NEW YORK (Reuters Health) - More than one in ten patients being treated in intensive care units (ICUs) was at some point receiving what doctors deemed to be futile care, in a new study.

In those cases, critical care doctors believed people would never survive outside an ICU or that the burdens of their care "grossly outweighed" any benefits. And, researchers found, treating each of those patients cost about $4,000 every day.

"Many physicians find that the provision of futile care is not only contradictory to their professional responsibility, but harmful to patients," Dr. Neil Wenger, director of the UCLA Healthcare Ethics Center at the David Geffen School of Medicine, and senior author of the study, said.

"The biggest issue, more important than the cost issue, is the use of highly advanced medical care that was designed to rescue people that instead gets used to prolong the dying process," such as ventilators and medicines that raise blood pressure, he told Reuters Health.

For their study, Wenger and his colleagues first convened a group of 13 doctors who worked in critical care to agree on a definition of futile treatment.
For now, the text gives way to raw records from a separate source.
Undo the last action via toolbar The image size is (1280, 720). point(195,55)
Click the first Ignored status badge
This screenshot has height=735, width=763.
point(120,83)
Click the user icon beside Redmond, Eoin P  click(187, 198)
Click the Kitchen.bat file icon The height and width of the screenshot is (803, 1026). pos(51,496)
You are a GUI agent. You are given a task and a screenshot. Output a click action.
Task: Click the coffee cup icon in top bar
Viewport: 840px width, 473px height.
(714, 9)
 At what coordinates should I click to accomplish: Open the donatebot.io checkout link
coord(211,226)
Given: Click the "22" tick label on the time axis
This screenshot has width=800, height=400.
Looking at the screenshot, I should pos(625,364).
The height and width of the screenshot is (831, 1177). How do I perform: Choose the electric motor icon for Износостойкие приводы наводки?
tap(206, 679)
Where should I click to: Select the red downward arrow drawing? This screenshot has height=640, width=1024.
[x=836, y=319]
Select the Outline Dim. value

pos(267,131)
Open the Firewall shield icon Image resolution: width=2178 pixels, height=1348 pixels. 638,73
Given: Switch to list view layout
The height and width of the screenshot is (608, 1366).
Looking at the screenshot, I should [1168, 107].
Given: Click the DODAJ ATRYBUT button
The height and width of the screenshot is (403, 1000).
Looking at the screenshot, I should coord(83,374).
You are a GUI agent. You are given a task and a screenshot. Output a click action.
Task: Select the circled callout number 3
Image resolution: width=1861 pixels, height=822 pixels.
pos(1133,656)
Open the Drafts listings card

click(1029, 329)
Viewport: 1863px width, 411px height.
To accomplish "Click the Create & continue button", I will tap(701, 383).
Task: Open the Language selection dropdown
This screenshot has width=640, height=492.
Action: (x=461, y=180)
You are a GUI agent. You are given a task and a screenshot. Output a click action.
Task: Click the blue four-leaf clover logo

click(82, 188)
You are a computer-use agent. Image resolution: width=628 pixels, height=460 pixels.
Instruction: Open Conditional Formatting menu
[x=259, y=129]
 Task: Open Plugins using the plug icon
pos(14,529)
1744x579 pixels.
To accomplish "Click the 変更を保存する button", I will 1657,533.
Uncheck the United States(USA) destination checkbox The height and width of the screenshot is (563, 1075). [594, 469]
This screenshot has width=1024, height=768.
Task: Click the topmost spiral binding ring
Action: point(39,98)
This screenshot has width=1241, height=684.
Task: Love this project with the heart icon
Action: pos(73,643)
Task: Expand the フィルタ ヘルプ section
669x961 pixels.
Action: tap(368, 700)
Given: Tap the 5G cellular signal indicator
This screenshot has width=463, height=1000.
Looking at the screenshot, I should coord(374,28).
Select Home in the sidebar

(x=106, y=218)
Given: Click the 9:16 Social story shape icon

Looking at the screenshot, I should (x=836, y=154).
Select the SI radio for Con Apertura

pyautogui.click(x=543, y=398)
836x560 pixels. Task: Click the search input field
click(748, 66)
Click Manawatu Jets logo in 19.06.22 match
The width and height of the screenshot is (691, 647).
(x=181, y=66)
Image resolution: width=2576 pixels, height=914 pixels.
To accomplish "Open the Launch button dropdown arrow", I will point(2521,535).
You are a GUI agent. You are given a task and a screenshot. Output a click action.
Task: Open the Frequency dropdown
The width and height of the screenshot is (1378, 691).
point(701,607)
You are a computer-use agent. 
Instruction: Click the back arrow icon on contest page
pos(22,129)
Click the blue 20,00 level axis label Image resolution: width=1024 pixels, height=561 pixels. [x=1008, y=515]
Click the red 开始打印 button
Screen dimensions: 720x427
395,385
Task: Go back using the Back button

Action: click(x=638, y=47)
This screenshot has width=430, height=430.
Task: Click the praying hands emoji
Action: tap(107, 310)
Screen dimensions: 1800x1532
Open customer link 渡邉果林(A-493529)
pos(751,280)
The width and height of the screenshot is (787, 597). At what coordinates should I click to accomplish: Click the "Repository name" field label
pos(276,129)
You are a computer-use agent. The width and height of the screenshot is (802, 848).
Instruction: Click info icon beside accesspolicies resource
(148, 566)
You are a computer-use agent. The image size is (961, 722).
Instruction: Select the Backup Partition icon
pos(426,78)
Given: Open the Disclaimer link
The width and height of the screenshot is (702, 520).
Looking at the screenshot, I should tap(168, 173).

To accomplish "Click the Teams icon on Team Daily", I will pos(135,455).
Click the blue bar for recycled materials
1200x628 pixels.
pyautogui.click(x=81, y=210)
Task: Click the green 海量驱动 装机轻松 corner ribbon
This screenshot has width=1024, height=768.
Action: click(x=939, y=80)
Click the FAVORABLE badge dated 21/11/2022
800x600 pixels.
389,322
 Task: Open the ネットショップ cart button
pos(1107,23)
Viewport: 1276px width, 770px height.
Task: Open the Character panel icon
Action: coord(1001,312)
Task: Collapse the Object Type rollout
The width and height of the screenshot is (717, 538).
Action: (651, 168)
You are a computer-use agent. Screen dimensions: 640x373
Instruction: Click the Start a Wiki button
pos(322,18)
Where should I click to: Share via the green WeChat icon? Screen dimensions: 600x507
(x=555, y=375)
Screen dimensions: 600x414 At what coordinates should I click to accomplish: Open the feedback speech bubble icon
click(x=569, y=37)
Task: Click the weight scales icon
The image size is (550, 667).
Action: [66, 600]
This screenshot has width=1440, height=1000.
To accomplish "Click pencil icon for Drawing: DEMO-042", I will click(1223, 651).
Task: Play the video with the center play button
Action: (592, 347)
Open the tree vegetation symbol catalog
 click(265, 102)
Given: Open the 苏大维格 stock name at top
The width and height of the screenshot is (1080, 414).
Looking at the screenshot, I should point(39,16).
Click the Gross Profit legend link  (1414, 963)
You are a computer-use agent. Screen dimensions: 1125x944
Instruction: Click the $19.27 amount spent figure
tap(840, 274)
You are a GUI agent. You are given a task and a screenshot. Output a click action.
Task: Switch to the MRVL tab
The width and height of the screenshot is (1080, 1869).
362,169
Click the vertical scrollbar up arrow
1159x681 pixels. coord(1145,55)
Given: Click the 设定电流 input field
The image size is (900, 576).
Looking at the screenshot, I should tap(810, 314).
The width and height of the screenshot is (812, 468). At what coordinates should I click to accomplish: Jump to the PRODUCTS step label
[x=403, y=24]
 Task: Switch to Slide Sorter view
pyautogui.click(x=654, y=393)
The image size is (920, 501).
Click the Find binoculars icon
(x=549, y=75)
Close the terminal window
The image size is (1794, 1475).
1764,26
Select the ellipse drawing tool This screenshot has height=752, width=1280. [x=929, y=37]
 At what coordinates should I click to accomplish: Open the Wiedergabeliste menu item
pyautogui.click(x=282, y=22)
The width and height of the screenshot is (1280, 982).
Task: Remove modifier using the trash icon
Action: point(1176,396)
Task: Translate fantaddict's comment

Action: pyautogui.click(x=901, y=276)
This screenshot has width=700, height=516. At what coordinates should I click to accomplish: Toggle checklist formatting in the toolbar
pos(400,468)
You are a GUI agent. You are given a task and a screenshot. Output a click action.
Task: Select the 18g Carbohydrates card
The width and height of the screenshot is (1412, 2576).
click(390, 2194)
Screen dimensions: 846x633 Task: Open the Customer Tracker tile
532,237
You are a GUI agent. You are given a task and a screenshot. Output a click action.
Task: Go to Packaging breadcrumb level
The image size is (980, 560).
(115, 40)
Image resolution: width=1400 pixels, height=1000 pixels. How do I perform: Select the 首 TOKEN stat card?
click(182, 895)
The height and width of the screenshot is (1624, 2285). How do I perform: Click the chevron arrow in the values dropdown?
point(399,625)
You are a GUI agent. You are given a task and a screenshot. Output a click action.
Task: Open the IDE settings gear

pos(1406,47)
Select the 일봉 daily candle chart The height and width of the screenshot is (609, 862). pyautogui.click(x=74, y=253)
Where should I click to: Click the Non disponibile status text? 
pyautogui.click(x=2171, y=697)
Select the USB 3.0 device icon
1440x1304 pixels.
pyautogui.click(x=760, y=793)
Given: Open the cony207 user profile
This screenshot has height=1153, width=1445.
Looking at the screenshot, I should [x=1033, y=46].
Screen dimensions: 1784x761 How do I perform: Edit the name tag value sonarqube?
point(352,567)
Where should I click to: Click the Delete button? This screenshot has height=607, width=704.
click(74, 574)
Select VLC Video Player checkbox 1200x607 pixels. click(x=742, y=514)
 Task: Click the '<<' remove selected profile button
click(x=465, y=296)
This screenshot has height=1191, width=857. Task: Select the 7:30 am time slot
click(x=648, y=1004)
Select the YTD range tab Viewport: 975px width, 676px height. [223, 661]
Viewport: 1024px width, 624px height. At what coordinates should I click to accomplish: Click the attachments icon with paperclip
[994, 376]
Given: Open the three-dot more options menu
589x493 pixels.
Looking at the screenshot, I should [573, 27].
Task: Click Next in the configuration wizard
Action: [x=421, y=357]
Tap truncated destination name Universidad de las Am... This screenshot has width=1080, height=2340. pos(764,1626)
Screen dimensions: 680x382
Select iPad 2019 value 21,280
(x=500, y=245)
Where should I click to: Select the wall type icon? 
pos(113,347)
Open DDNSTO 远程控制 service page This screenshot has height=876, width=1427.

Categories included care for patients who were permanently unconscious or for whom death was imminent, or treatment that could not achieve the patient's goals.

Then, the researchers surveyed the attending critical care specialist in five ICUs every day for three months about each of that doctor's patients to find out how many were receiving futile care under the focus group's definition.

During the study period, 36 doctors assessed 1,136 patients, with an average of six assessments per patient. Of those patients, 123 - or 11 percent - were determined to be receiving futile treatment, and another 98 (8.6 percent) were perceived as receiving probably futile treatment.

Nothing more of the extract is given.